• Hands-on History
     
    The research shows that when supplemented with traditional instruction, hands-on learning activities produce a deeper understanding of the curriculum and allow students to take greater ownership and responsibility for their education.
     
    Here are some innovative, hands-on history projects that students in Dr. DeBiasse's United States History classes have completed:
    • Wintering Over, an exhibition produced with the Museum of Early Trades and Crafts
    • Designing Tools, an exhibition produced with the Museum of Early Trades and Crafts
    • Vietnam Memories, a program attended by all juniors and seniors and sponsored by the MHS Educational Foundation. An oral history project completed by AP US History students for the Madison Historical Society grew out of this exhibit.
    • A Celebration of Black History In Madison, a collaboration among USI  students, Drew University and the Madison Historical Society
    • Ellis Island, a trip attended by students in USII, chaperoned by community members who have family ties to Ellis Island
    • Luke Miller Project, a three year research project by students enrolled in USI and conducted in collaboration with the Museum of Early Trades and Crafts, the Madison Historical Society and Hunter Research (Archaeological and Historic Preservation Firm).
    • MHS Hosts State Department Alumnus, Students enrolled in USI and USII participated in US Department of State Hometown Diplomat Program
    • Issac Gordon Biographical Research Project, an investigation into the fascinating life of a former slave who is buried in Madison's Hilltop Cemetery. This independent study was completed by an MHS senior working under the tutelage of Dr. DeBiasse.
    • Madison French Families Research Project, an exploration by USI classes of significant French emigres who had an impact on the history of our community.
    • Food and Cooking in Early America, research by USI students at the Museum of Early Trades and Crafts on how food was procured and prepared in the early years of the republic.
    • "Promises" Program, an opportunity for World History students to learn first hand about the Arab-Isreali conflict.
    • Mystery Trunk Activity, an interdisciplinary project in collaboration with the Museum of Early Trades and Crafts.
    • Transportation Revolution, a research project completed by USI students exploring 19th century transportation in the United States and New Jersey.
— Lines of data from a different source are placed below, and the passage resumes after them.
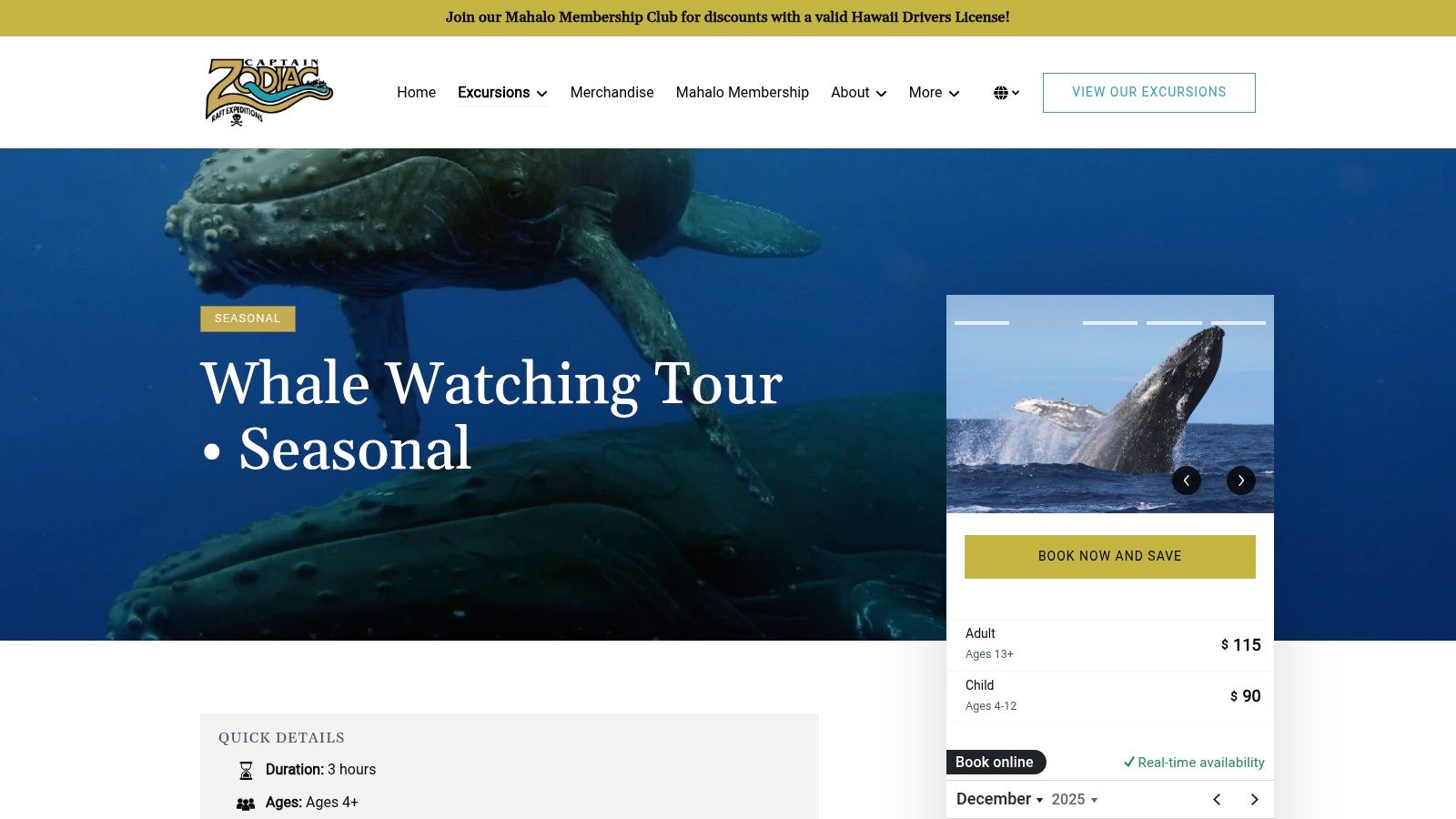Expand the About dropdown
The height and width of the screenshot is (819, 1456).
point(858,93)
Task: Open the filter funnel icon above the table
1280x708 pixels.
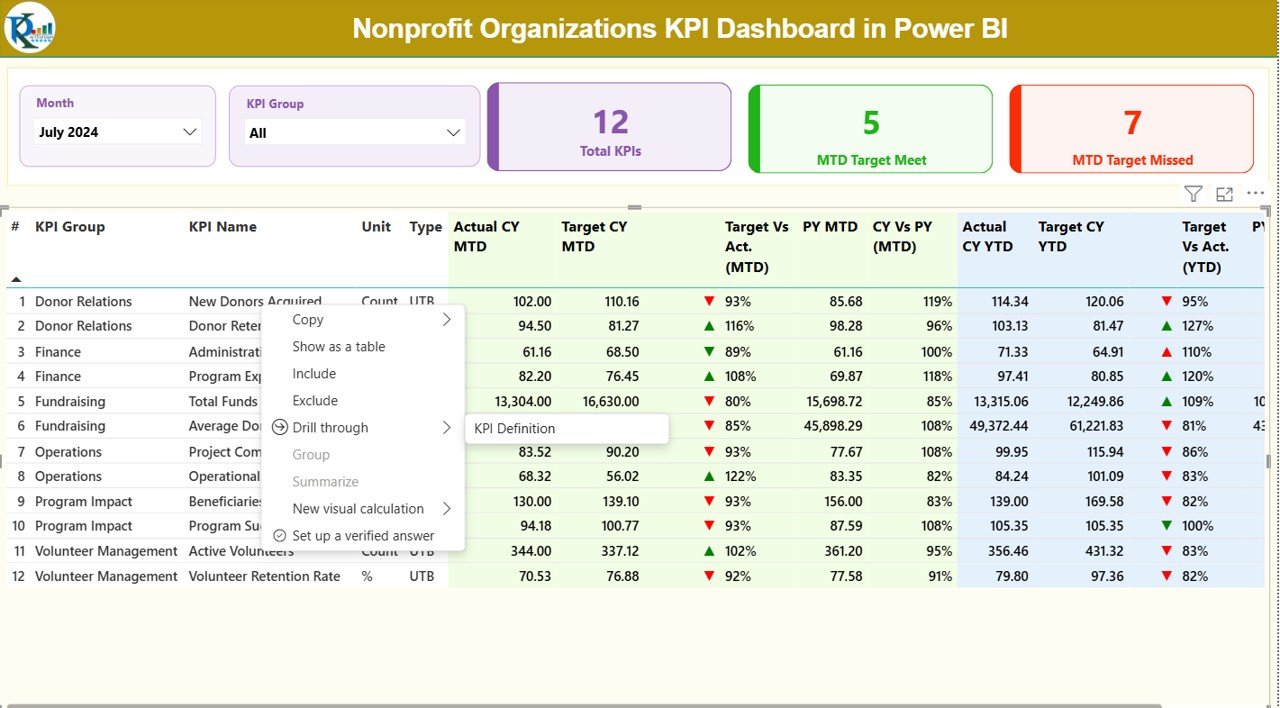Action: (1192, 193)
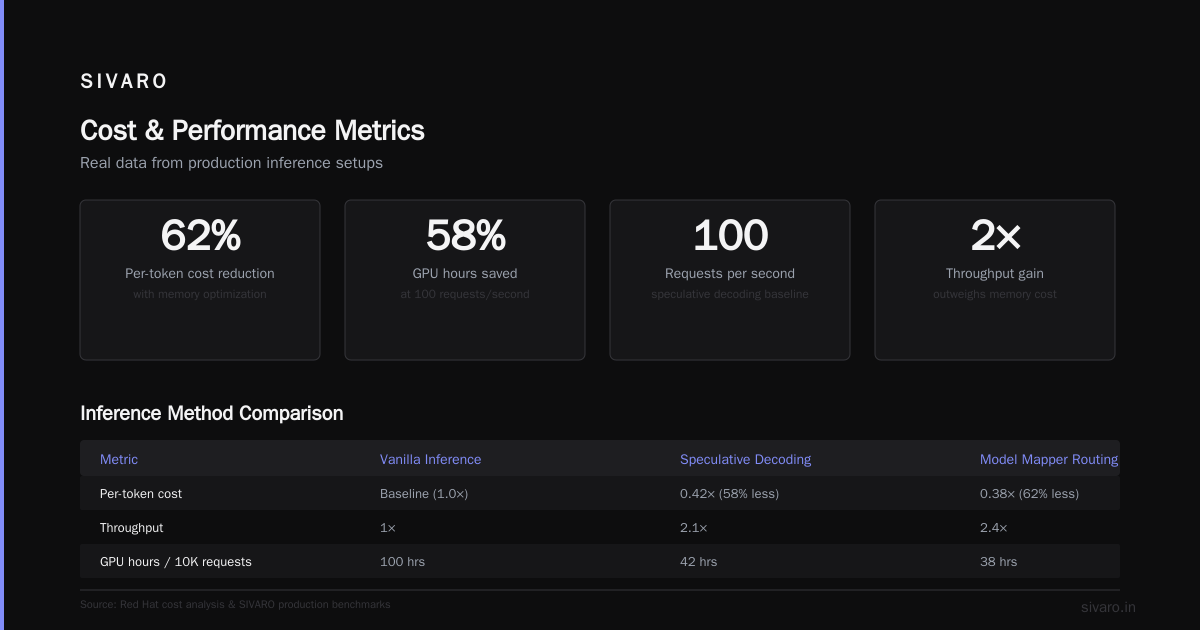Click the Per-token cost row label

tap(141, 494)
    • Fire Department Coloring Book, a research and art project in which USI students created a coloring book for elementary students which told the story of the Madison Fire Department.
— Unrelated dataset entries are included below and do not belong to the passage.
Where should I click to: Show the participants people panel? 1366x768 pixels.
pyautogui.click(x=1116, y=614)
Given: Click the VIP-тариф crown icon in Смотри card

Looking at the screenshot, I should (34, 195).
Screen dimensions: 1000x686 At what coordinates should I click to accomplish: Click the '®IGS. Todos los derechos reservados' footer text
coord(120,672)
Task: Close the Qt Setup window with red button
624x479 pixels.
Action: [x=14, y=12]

         Each of these projects fostered strong collaboration between local cultural resources, parents, members of the community and students. Many increased opportunities for collaboration within and across high school departments. In each case, students were able to learn deeply, apply knowledge gained in the classroom, and work with their peers to add meaningfully to our collective understanding of our shared past. These projects represent opportunities for enduring educational experiences that positively impact students and the entire local community.